Curiously, the minutes specifically stated: “The outlook for wages growth had been revised a little lower in the near term based on the signal from timely indicators. Liaison with firms suggested that there had been a moderation in wages growth in some jobs and industries, such as business services and construction.” But almost as if Bullock didn’t want to let such facts get in the way of a good story, the governor complained about wages growth of 4% at the conference. So which are we to believe, Bullock or the minutes?
The obsession with productivity is despite the fact that Australian workers are working longer hours than ever and that the chief impediment to productivity growth is a sluggish economy — due to the RBA’s rate rises — that means those extra hours aren’t translating into comparably higher output.

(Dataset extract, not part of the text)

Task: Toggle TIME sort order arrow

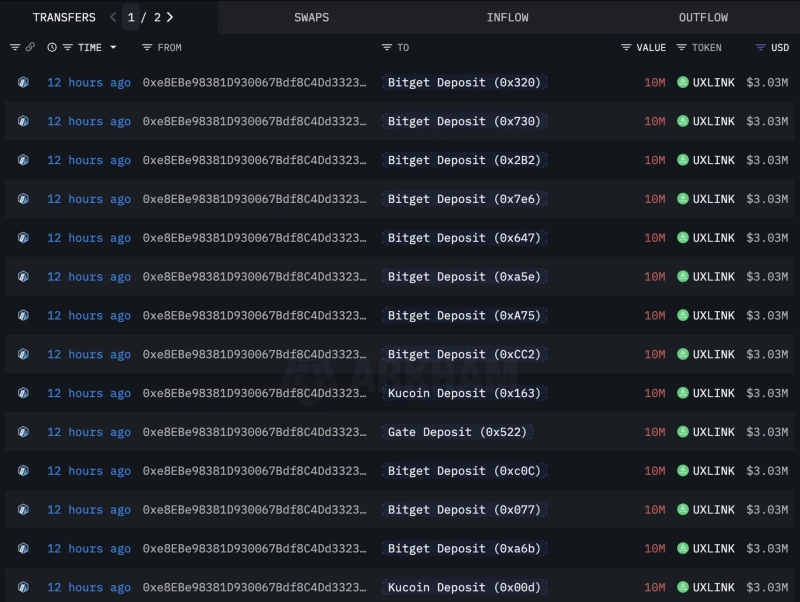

There are also secular factors such as the shift to services, which are much harder to measure for productivity, and especially health and social care, a sector that has grown by a fifth in the past half-decade. What do Bullock and the RBA board want to see in the biggest employment sector of the economy? Fewer nurses and doctors per patient? Fewer aged care workers per senior? Home care workers cramming more elderly clients into each day? Ending mandated staff-child ratios in childcare?
That would lift productivity substantially. Is that what Bullock wants? It’s easy to pontificate about productivity when you’re a comfortable business figure gifted a Reserve Bank board spot, or a central banker on nearly $1 million a year and don’t have to worry about what productivity really means in the sectors most of us depend on for basic services.